## What you will do
Copy the entries verbatim from the line with "The width and height of the screenshot is (228, 183)." to the line with "[x=219, y=29]".

** BEGIN **

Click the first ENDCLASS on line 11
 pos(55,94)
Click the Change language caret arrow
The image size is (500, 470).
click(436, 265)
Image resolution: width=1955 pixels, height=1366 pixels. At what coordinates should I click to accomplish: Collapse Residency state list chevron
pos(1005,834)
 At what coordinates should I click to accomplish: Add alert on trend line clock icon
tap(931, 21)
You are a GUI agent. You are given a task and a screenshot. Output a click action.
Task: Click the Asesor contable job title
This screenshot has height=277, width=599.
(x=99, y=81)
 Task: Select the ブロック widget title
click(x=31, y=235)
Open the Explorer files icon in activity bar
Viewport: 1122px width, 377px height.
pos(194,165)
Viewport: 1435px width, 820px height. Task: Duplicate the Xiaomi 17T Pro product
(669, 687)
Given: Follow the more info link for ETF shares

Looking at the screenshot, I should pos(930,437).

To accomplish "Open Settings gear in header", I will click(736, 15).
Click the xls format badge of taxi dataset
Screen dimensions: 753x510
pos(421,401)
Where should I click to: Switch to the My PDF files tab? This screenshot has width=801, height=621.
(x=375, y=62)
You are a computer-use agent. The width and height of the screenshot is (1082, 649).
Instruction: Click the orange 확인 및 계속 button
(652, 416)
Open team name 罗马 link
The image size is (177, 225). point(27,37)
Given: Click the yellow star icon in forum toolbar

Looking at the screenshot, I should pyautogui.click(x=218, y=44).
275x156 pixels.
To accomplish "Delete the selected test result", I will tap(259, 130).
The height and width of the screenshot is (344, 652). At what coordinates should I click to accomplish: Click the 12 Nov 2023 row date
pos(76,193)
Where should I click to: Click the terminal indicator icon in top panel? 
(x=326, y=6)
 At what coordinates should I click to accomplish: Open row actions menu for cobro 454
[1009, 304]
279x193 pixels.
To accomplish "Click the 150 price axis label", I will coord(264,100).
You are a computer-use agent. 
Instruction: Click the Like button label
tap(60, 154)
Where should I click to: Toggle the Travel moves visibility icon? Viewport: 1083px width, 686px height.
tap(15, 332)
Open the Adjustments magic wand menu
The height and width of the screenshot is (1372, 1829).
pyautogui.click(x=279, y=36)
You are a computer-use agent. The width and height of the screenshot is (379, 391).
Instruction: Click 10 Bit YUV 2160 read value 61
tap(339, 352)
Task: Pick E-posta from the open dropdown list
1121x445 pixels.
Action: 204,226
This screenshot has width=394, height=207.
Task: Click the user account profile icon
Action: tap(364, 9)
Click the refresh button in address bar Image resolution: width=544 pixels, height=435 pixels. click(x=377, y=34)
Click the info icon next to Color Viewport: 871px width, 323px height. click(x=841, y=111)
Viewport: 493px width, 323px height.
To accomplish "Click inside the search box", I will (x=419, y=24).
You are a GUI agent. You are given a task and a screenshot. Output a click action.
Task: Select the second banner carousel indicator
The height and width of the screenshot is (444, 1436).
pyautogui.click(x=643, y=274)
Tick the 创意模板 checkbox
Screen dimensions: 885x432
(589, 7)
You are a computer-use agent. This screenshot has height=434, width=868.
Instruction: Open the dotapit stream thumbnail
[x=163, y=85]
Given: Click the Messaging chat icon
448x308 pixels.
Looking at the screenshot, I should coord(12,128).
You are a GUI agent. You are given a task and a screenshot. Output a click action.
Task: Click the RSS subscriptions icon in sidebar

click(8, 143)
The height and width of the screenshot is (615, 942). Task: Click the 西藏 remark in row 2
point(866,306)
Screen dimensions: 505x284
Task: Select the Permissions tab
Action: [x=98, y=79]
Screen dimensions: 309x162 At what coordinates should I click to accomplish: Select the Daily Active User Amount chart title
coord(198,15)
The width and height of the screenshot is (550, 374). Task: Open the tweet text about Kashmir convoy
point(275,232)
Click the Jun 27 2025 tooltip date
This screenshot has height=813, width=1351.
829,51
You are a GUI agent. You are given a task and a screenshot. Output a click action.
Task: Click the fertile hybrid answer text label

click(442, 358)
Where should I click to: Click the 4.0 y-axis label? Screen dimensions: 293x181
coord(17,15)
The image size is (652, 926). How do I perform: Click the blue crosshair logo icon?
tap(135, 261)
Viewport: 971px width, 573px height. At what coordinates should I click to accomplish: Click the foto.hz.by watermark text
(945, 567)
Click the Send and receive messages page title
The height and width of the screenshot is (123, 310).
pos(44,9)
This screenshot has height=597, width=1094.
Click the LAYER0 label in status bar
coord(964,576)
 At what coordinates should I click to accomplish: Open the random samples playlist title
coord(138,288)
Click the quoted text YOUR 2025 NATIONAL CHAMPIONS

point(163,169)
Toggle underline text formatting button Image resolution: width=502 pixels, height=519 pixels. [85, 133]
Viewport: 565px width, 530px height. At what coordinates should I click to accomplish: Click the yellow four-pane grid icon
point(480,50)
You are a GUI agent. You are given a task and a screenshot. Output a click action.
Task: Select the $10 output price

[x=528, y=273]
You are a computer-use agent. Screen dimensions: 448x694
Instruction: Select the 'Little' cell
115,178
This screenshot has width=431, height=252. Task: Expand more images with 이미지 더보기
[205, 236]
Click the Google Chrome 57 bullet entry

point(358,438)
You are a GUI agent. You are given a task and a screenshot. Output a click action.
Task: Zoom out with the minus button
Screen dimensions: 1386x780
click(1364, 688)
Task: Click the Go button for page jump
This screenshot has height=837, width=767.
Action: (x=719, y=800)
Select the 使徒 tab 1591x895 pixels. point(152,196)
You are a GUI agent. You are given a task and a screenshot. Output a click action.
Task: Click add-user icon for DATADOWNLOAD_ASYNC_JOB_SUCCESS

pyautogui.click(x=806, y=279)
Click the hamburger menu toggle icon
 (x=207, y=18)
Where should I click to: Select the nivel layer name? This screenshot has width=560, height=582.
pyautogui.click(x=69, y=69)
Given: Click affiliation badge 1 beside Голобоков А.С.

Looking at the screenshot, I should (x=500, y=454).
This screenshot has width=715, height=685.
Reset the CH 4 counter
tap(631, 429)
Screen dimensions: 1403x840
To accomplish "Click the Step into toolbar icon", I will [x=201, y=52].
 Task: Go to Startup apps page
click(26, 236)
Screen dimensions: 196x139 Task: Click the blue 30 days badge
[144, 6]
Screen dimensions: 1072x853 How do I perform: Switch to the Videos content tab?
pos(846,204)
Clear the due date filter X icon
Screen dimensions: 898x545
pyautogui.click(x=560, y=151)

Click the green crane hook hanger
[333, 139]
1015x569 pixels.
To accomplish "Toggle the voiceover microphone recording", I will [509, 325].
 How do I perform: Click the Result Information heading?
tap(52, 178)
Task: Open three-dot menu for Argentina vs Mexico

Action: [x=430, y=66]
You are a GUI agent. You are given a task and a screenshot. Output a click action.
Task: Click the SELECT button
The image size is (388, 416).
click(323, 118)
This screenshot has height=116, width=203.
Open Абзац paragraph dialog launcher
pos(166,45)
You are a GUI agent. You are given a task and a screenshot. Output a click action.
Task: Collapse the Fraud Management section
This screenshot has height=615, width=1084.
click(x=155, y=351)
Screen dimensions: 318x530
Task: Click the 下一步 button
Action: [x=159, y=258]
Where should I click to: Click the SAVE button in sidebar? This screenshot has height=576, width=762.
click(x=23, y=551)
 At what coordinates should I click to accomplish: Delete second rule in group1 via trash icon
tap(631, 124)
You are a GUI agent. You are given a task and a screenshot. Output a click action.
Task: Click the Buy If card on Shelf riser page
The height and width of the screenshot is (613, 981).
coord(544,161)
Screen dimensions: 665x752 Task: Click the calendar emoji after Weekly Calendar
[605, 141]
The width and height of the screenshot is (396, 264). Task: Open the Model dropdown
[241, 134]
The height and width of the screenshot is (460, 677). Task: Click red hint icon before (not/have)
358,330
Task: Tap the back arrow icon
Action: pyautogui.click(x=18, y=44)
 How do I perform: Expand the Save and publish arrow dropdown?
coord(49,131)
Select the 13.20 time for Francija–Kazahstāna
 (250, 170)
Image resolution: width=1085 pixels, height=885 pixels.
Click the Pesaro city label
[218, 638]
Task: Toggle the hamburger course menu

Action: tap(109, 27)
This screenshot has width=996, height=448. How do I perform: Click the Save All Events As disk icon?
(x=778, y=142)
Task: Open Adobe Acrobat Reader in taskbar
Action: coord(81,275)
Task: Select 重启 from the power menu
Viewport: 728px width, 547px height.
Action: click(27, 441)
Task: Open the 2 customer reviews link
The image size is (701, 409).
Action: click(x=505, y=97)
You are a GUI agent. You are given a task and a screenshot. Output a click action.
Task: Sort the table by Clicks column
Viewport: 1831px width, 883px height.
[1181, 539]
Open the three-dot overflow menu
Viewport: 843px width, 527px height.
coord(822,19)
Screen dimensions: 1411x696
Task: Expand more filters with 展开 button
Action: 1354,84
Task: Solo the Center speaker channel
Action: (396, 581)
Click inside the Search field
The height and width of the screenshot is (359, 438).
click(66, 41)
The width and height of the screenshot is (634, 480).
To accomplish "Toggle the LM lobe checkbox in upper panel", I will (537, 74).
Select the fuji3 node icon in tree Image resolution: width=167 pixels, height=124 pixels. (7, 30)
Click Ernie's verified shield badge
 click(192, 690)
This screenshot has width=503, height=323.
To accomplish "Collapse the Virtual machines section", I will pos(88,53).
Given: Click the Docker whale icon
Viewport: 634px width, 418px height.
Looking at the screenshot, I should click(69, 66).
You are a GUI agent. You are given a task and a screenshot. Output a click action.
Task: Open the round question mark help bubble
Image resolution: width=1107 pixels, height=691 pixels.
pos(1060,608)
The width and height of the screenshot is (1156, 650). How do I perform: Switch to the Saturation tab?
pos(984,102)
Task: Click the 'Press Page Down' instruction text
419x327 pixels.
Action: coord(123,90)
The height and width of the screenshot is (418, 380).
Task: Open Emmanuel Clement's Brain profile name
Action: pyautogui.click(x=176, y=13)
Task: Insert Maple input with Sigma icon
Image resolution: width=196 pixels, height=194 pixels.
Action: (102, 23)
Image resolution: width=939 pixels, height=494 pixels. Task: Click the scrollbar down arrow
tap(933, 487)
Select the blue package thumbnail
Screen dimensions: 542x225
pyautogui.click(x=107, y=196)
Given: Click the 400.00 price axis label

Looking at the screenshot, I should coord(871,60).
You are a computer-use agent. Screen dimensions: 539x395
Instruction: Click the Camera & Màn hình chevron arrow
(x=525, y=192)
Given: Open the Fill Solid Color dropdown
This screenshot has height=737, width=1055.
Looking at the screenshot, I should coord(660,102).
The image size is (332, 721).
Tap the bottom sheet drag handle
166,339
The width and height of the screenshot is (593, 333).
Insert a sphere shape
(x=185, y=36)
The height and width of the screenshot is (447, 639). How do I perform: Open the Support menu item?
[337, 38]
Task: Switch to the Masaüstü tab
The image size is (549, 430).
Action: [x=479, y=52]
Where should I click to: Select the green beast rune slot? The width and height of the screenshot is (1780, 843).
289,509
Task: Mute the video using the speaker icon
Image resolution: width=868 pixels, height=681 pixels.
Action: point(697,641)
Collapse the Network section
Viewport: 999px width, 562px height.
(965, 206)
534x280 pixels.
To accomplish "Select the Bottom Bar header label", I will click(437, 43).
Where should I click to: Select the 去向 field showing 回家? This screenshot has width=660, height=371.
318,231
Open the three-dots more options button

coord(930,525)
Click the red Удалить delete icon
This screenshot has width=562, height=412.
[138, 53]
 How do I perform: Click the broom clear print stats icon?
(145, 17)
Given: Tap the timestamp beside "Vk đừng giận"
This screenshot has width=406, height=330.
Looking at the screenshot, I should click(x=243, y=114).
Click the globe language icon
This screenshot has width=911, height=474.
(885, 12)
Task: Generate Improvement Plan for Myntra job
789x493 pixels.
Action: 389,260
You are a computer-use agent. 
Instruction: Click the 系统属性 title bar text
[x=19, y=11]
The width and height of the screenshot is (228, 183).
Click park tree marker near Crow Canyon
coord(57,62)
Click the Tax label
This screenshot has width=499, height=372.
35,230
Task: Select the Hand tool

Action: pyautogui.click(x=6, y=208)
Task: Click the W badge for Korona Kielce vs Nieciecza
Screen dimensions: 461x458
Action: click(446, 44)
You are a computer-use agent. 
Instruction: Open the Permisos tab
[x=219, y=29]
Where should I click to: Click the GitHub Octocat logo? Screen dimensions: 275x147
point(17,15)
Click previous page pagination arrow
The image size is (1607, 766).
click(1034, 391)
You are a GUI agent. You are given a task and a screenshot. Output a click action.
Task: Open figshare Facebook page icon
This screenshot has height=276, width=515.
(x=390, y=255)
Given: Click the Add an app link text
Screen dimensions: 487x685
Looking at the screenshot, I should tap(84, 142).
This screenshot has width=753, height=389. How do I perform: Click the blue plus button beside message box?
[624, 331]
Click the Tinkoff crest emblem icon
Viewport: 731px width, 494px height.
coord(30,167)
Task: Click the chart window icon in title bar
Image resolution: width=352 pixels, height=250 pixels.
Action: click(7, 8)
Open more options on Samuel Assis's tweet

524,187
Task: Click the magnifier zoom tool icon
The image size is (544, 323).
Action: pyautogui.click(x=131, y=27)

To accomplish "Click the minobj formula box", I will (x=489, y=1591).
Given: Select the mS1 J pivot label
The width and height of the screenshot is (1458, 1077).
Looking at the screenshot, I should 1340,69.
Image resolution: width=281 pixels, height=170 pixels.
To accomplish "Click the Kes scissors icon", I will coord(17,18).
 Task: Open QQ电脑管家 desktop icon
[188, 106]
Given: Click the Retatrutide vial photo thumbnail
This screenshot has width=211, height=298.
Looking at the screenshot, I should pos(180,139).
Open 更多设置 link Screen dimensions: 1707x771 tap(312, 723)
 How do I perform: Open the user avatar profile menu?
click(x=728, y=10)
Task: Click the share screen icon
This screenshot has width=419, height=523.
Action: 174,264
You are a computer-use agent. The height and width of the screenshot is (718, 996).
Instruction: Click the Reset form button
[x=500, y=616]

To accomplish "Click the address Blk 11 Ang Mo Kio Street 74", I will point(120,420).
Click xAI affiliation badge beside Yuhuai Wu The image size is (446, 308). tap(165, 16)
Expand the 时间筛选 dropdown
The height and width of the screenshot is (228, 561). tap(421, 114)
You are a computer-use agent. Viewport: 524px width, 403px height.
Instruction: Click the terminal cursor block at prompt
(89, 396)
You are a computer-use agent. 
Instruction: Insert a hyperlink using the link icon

** END **

## Correct result
The width and height of the screenshot is (228, 183).
Click park tree marker near Crow Canyon
coord(57,62)
Click the Tax label
This screenshot has width=499, height=372.
35,230
Task: Select the Hand tool

Action: pyautogui.click(x=6, y=208)
Task: Click the W badge for Korona Kielce vs Nieciecza
Screen dimensions: 461x458
Action: click(446, 44)
You are a computer-use agent. 
Instruction: Open the Permisos tab
[x=219, y=29]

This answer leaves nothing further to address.